(Aim of the exercise):
Set the data down again, exactly as it appears below.

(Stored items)

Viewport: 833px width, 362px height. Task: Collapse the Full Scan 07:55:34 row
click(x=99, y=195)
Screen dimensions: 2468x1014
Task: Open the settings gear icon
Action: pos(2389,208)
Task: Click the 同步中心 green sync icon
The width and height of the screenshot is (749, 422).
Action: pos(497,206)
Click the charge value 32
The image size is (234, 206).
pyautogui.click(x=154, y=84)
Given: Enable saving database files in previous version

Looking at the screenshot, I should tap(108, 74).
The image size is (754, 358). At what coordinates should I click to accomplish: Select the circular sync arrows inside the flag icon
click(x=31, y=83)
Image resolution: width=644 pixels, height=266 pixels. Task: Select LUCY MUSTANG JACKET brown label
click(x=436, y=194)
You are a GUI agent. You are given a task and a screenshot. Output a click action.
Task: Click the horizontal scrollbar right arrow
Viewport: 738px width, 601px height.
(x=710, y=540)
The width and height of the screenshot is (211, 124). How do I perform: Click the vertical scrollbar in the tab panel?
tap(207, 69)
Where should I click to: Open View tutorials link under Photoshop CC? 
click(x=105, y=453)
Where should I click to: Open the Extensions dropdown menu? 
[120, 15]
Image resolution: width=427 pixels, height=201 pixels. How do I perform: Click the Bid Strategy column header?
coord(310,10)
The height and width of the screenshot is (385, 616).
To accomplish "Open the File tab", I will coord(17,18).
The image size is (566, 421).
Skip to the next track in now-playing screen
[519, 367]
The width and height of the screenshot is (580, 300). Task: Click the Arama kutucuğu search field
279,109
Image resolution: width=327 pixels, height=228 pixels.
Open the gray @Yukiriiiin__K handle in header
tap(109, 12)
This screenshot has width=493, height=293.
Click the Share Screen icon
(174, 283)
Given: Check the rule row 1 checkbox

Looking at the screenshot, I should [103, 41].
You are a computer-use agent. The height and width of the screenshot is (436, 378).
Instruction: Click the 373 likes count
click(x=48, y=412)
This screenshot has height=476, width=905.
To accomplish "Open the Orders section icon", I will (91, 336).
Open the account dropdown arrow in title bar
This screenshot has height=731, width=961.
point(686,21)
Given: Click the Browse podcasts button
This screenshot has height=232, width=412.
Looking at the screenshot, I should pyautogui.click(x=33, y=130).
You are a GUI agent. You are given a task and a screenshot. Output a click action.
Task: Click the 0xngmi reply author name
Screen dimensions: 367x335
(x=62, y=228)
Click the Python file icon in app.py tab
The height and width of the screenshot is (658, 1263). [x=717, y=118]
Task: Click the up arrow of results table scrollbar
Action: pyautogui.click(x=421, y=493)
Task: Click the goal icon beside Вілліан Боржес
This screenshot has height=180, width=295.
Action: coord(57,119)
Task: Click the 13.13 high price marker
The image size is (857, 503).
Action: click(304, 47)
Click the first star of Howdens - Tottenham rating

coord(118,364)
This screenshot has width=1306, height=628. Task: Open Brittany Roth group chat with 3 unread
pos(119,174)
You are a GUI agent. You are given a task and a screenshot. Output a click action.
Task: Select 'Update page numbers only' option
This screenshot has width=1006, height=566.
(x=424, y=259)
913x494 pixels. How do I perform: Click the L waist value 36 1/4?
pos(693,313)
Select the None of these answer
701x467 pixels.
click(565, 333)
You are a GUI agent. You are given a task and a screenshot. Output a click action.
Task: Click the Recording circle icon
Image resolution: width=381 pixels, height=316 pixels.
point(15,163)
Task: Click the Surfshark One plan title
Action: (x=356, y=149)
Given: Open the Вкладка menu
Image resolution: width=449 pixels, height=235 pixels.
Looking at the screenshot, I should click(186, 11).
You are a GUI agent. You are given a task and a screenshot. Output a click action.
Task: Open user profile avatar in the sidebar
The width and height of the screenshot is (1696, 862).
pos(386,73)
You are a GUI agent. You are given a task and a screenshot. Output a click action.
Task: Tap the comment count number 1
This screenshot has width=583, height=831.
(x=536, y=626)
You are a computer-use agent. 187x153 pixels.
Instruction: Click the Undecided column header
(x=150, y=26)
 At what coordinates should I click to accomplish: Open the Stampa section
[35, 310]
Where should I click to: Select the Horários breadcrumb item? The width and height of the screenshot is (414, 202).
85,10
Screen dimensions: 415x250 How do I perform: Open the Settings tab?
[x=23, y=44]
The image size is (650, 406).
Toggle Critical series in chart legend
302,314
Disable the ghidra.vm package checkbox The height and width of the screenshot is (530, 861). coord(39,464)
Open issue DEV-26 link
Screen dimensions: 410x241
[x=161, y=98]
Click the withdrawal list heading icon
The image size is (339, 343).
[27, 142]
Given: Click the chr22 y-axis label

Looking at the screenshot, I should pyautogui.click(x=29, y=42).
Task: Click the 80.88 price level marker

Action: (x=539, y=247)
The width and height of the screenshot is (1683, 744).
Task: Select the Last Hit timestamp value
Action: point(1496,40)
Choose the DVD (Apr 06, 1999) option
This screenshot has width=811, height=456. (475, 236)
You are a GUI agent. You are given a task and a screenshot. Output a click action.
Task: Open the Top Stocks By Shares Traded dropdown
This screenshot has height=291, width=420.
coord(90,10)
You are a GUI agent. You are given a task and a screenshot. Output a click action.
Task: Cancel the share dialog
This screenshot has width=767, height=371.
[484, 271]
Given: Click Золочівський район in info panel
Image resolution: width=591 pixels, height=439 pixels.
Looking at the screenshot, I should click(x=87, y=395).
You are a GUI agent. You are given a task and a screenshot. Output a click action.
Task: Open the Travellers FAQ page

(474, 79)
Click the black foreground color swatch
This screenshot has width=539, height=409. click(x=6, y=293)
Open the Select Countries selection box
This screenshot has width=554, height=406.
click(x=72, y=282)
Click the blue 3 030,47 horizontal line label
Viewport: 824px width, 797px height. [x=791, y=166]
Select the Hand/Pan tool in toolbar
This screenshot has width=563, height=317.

(Written solution):
Viewport: 833px width, 362px height. Task: Collapse the Full Scan 07:55:34 row
click(x=99, y=195)
Screen dimensions: 2468x1014
Task: Open the settings gear icon
Action: pos(2389,208)
Task: Click the 同步中心 green sync icon
The width and height of the screenshot is (749, 422).
Action: pos(497,206)
Click the charge value 32
The image size is (234, 206).
pyautogui.click(x=154, y=84)
Given: Enable saving database files in previous version

Looking at the screenshot, I should tap(108, 74).
The image size is (754, 358). At what coordinates should I click to accomplish: Select the circular sync arrows inside the flag icon
click(x=31, y=83)
Image resolution: width=644 pixels, height=266 pixels. Task: Select LUCY MUSTANG JACKET brown label
click(x=436, y=194)
You are a GUI agent. You are given a task and a screenshot. Output a click action.
Task: Click the horizontal scrollbar right arrow
Viewport: 738px width, 601px height.
(x=710, y=540)
The width and height of the screenshot is (211, 124). How do I perform: Click the vertical scrollbar in the tab panel?
tap(207, 69)
Where should I click to: Open View tutorials link under Photoshop CC? 
click(x=105, y=453)
Where should I click to: Open the Extensions dropdown menu? 
[120, 15]
Image resolution: width=427 pixels, height=201 pixels. How do I perform: Click the Bid Strategy column header?
coord(310,10)
The height and width of the screenshot is (385, 616).
To accomplish "Open the File tab", I will coord(17,18).
The image size is (566, 421).
Skip to the next track in now-playing screen
[519, 367]
The width and height of the screenshot is (580, 300). Task: Click the Arama kutucuğu search field
279,109
Image resolution: width=327 pixels, height=228 pixels.
Open the gray @Yukiriiiin__K handle in header
tap(109, 12)
This screenshot has width=493, height=293.
Click the Share Screen icon
(174, 283)
Given: Check the rule row 1 checkbox

Looking at the screenshot, I should [103, 41].
You are a computer-use agent. The height and width of the screenshot is (436, 378).
Instruction: Click the 373 likes count
click(x=48, y=412)
This screenshot has height=476, width=905.
To accomplish "Open the Orders section icon", I will (91, 336).
Open the account dropdown arrow in title bar
This screenshot has height=731, width=961.
point(686,21)
Given: Click the Browse podcasts button
This screenshot has height=232, width=412.
Looking at the screenshot, I should pyautogui.click(x=33, y=130).
You are a GUI agent. You are given a task and a screenshot. Output a click action.
Task: Click the 0xngmi reply author name
Screen dimensions: 367x335
(x=62, y=228)
Click the Python file icon in app.py tab
The height and width of the screenshot is (658, 1263). [x=717, y=118]
Task: Click the up arrow of results table scrollbar
Action: pyautogui.click(x=421, y=493)
Task: Click the goal icon beside Вілліан Боржес
This screenshot has height=180, width=295.
Action: coord(57,119)
Task: Click the 13.13 high price marker
The image size is (857, 503).
Action: click(304, 47)
Click the first star of Howdens - Tottenham rating

coord(118,364)
This screenshot has width=1306, height=628. Task: Open Brittany Roth group chat with 3 unread
pos(119,174)
You are a GUI agent. You are given a task and a screenshot. Output a click action.
Task: Select 'Update page numbers only' option
This screenshot has width=1006, height=566.
(x=424, y=259)
913x494 pixels. How do I perform: Click the L waist value 36 1/4?
pos(693,313)
Select the None of these answer
701x467 pixels.
click(565, 333)
You are a GUI agent. You are given a task and a screenshot. Output a click action.
Task: Click the Recording circle icon
Image resolution: width=381 pixels, height=316 pixels.
point(15,163)
Task: Click the Surfshark One plan title
Action: (x=356, y=149)
Given: Open the Вкладка menu
Image resolution: width=449 pixels, height=235 pixels.
Looking at the screenshot, I should click(186, 11).
You are a GUI agent. You are given a task and a screenshot. Output a click action.
Task: Open user profile avatar in the sidebar
The width and height of the screenshot is (1696, 862).
pos(386,73)
You are a GUI agent. You are given a task and a screenshot. Output a click action.
Task: Tap the comment count number 1
This screenshot has width=583, height=831.
(x=536, y=626)
You are a computer-use agent. 187x153 pixels.
Instruction: Click the Undecided column header
(x=150, y=26)
 At what coordinates should I click to accomplish: Open the Stampa section
[35, 310]
Where should I click to: Select the Horários breadcrumb item? The width and height of the screenshot is (414, 202).
85,10
Screen dimensions: 415x250 How do I perform: Open the Settings tab?
[x=23, y=44]
The image size is (650, 406).
Toggle Critical series in chart legend
302,314
Disable the ghidra.vm package checkbox The height and width of the screenshot is (530, 861). coord(39,464)
Open issue DEV-26 link
Screen dimensions: 410x241
[x=161, y=98]
Click the withdrawal list heading icon
The image size is (339, 343).
[27, 142]
Given: Click the chr22 y-axis label

Looking at the screenshot, I should pyautogui.click(x=29, y=42).
Task: Click the 80.88 price level marker

Action: (x=539, y=247)
The width and height of the screenshot is (1683, 744).
Task: Select the Last Hit timestamp value
Action: point(1496,40)
Choose the DVD (Apr 06, 1999) option
This screenshot has width=811, height=456. (475, 236)
You are a GUI agent. You are given a task and a screenshot. Output a click action.
Task: Open the Top Stocks By Shares Traded dropdown
This screenshot has height=291, width=420.
coord(90,10)
You are a GUI agent. You are given a task and a screenshot. Output a click action.
Task: Cancel the share dialog
This screenshot has width=767, height=371.
[484, 271]
Given: Click Золочівський район in info panel
Image resolution: width=591 pixels, height=439 pixels.
Looking at the screenshot, I should click(x=87, y=395).
You are a GUI agent. You are given a task and a screenshot. Output a click action.
Task: Open the Travellers FAQ page

(474, 79)
Click the black foreground color swatch
This screenshot has width=539, height=409. click(x=6, y=293)
Open the Select Countries selection box
This screenshot has width=554, height=406.
click(x=72, y=282)
Click the blue 3 030,47 horizontal line label
Viewport: 824px width, 797px height. [x=791, y=166]
Select the Hand/Pan tool in toolbar
This screenshot has width=563, height=317.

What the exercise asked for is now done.